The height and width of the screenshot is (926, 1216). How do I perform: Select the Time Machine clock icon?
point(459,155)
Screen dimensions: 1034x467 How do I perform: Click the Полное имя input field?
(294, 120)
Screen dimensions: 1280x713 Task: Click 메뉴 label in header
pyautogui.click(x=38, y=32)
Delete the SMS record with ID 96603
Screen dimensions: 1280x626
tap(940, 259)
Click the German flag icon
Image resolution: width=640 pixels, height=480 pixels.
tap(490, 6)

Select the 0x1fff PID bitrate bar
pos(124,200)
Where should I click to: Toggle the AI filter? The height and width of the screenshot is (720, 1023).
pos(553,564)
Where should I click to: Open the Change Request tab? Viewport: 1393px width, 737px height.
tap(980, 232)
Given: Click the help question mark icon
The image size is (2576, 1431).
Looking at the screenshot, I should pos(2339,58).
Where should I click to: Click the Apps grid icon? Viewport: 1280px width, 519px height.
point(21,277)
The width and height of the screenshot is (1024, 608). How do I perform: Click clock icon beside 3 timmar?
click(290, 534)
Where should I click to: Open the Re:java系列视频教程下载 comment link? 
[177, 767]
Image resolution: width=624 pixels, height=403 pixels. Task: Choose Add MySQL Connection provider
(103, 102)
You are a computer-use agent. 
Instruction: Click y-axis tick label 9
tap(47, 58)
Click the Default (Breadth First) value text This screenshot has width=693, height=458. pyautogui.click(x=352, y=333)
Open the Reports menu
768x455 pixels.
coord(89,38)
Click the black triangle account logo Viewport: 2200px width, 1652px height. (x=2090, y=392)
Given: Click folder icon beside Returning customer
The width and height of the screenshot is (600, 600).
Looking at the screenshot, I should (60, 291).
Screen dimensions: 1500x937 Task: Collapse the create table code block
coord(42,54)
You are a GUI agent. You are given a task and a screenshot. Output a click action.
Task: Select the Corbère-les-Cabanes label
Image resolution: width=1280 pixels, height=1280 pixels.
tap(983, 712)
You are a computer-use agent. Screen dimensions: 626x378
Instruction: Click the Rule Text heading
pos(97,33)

····················

Copy every item above, substituting "Display size" for each "Screen dimensions" and changing nothing else.

The height and width of the screenshot is (926, 1216). How do I perform: Select the Time Machine clock icon?
point(459,155)
Display size: 1034x467 How do I perform: Click the Полное имя input field?
(294, 120)
Display size: 1280x713 Task: Click 메뉴 label in header
pyautogui.click(x=38, y=32)
Delete the SMS record with ID 96603
Display size: 1280x626
tap(940, 259)
Click the German flag icon
Image resolution: width=640 pixels, height=480 pixels.
tap(490, 6)

Select the 0x1fff PID bitrate bar
pos(124,200)
Where should I click to: Toggle the AI filter? The height and width of the screenshot is (720, 1023).
pos(553,564)
Where should I click to: Open the Change Request tab? Viewport: 1393px width, 737px height.
tap(980, 232)
Given: Click the help question mark icon
The image size is (2576, 1431).
Looking at the screenshot, I should pos(2339,58).
Where should I click to: Click the Apps grid icon? Viewport: 1280px width, 519px height.
point(21,277)
The width and height of the screenshot is (1024, 608). How do I perform: Click clock icon beside 3 timmar?
click(290, 534)
Where should I click to: Open the Re:java系列视频教程下载 comment link? 
[177, 767]
Image resolution: width=624 pixels, height=403 pixels. Task: Choose Add MySQL Connection provider
(103, 102)
You are a computer-use agent. 
Instruction: Click y-axis tick label 9
tap(47, 58)
Click the Default (Breadth First) value text This screenshot has width=693, height=458. pyautogui.click(x=352, y=333)
Open the Reports menu
768x455 pixels.
coord(89,38)
Click the black triangle account logo Viewport: 2200px width, 1652px height. (x=2090, y=392)
Given: Click folder icon beside Returning customer
The width and height of the screenshot is (600, 600).
Looking at the screenshot, I should (60, 291).
Display size: 1500x937 Task: Collapse the create table code block
coord(42,54)
You are a GUI agent. You are given a task and a screenshot. Output a click action.
Task: Select the Corbère-les-Cabanes label
Image resolution: width=1280 pixels, height=1280 pixels.
tap(983, 712)
You are a computer-use agent. Display size: 626x378
Instruction: Click the Rule Text heading
pos(97,33)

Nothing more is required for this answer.